Happily Insignificant

J.E. Curtis
4 min readNov 23, 2021

Throughout our lives, both personal and professional, we establish reputations, form expectations, and gain responsibilities; if we’re not careful this can lead us to mistaking busyness for purpose. If we’re fortunate enough to recognize this, hitting the pause button on life, even if only for a brief moment, can allow us to reset our perspectives. Sometimes these opportunities happen to us, and sometimes we need to put ourselves in places or situations where we’re left with a healthy sense of insignificance.

For me, I’ve experienced these moments in wildly different but equally humbling environments. I’ve felt this sense of incredible smallness wearing a g-suit and helmet while strapped into the cockpit of a Navy jet, and recently I’ve felt it just as acutely wearing running shoes in the middle of nowhere.

Last year, at 30,000 feet on an ink-black night, sitting in the relative calm and quiet of a $75 million jet, I looked to my left across the North Arabian Sea and saw a shooting star streak from one side of the sky to the other. It was a real Carl Sagan kind of moment. The scale of it came into as clear of focus as something as immeasurable as the nights sky can. Sitting in this cockpit, with thousands of hours of experience and training, a mountain of responsibility, live weapons hanging under the wing, and the ability to make this amazing machine respond to my will with the mere flick of my wrist…even with all that, I felt very small. Despite my rank and my qualifications, which suggested some level of importance, I felt very unimportant, and it was good.

Photo: Mike Killian

This wasn’t some hyper-emotional or soul-shaking spiritual moment; in fact, this moment lasted about as long as it took that star to streak across the sky, but it spurred a thought I’ve held onto for quite a while. There are no shortage of books, podcasts, and self-help gurus who’d have us believe feelings of insignificance are detrimental to our mental and physical well-being. We’re told we’re special, powerful, and important. We’re told the thousands of micro decisions and actions we take each day are immensely consequential. We (myself included) have come to believe we are truly masters of our environments. That’s not a totally unfair conclusion. When you step back and consider the power and capability the average American carries just in their cell phone it’s hard not to stand in awe of all we’re capable of. It becomes pretty easy to start seeing ourselves as important. For some, it can become quite intoxicating.

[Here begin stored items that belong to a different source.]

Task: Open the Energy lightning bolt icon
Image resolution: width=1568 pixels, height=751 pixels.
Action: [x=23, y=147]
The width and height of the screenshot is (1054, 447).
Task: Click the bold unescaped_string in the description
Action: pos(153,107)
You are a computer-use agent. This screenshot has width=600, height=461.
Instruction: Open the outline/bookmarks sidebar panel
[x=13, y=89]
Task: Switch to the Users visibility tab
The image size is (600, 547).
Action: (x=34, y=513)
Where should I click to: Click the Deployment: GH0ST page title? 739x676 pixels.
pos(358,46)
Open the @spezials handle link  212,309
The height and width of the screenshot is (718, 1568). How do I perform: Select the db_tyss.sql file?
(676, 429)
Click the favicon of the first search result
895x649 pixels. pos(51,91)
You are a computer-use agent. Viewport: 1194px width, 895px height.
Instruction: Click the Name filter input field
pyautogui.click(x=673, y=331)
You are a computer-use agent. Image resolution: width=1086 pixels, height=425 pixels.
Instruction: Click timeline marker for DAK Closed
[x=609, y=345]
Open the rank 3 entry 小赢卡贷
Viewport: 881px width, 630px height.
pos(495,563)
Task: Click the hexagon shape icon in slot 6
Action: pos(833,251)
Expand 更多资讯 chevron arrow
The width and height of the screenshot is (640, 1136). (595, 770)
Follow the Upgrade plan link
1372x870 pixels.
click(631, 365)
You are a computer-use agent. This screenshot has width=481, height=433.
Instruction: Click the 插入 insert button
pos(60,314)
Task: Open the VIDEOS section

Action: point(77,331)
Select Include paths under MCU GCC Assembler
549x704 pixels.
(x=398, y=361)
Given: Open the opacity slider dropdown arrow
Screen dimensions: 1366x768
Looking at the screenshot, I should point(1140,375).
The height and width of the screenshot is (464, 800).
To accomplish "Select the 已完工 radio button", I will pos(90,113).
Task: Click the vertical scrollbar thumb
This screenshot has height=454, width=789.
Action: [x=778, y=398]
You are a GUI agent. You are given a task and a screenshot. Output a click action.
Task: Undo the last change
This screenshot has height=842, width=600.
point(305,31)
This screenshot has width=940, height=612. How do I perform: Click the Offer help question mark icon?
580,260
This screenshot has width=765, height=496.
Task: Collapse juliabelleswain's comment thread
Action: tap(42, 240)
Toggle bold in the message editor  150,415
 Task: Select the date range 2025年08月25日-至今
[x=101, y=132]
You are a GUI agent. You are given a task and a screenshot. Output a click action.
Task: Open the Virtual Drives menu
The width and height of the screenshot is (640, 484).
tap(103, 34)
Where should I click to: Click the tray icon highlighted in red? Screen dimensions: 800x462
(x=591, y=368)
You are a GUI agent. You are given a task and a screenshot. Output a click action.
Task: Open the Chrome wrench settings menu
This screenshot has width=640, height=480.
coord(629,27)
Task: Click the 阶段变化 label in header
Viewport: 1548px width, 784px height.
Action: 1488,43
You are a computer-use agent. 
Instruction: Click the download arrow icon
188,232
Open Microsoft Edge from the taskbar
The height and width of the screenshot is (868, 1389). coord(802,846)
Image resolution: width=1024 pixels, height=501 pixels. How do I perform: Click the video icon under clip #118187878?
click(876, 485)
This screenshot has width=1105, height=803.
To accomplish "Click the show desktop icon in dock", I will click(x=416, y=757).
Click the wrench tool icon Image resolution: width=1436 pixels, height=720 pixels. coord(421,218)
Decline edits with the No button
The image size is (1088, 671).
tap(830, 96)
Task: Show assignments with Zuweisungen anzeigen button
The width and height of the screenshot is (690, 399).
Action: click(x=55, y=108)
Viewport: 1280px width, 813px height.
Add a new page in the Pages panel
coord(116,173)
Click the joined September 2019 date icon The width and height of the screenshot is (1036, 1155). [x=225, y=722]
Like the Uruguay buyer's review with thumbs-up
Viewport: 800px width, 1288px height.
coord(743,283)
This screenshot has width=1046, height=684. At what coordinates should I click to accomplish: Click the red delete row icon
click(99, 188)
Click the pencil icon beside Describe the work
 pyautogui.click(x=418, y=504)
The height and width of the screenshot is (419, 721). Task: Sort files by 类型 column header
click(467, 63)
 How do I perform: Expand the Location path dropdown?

This past weekend I traveled to Moab, Utah to participate in an ultramarathon. The ‘race’ I ran Saturday was a 50k (30ish miles). That distance is considered an entry-level ultra, a gateway drug of sorts for the really long stuff. It’d been five years since I’d run far, and that distance seemed like a reasonable way to put a toe back in the water. The stunning course wanders through the Dead Horse State Park just north of Moab. I ran the first ten miles in a very smooth and controlled fashion. I could run hard when I wanted to, I could ease off when I needed to, and I was steadily passing fellow runners. I was wearing a fancy watch, expensive shoes, and a neat little vest with food stuffs more suited for astronauts than me. I was in control! I was doing something significant — dammit. Then I turned a corner on the trail and stopped dead in my tracks. Every sense of importance and significance evaporated:

“There are wonders enough out there without our inventing any.” Carl Sagan

I stood there for a moment or three and just stared, immediately taken back to the cockpit on that dark night. I realized over the last year I’d forgot the healthy humility that comes from recognizing our own smallness. I’ve been scratching and clawing to find a salve for the scab left when I took my flight suit off for the last time — to find something “big” to do with this next chapter of my life. Standing on the edge of this cliff, with another twenty miles to run, thinking about how I’d let that night’s lesson escape me, I couldn’t help but wonder.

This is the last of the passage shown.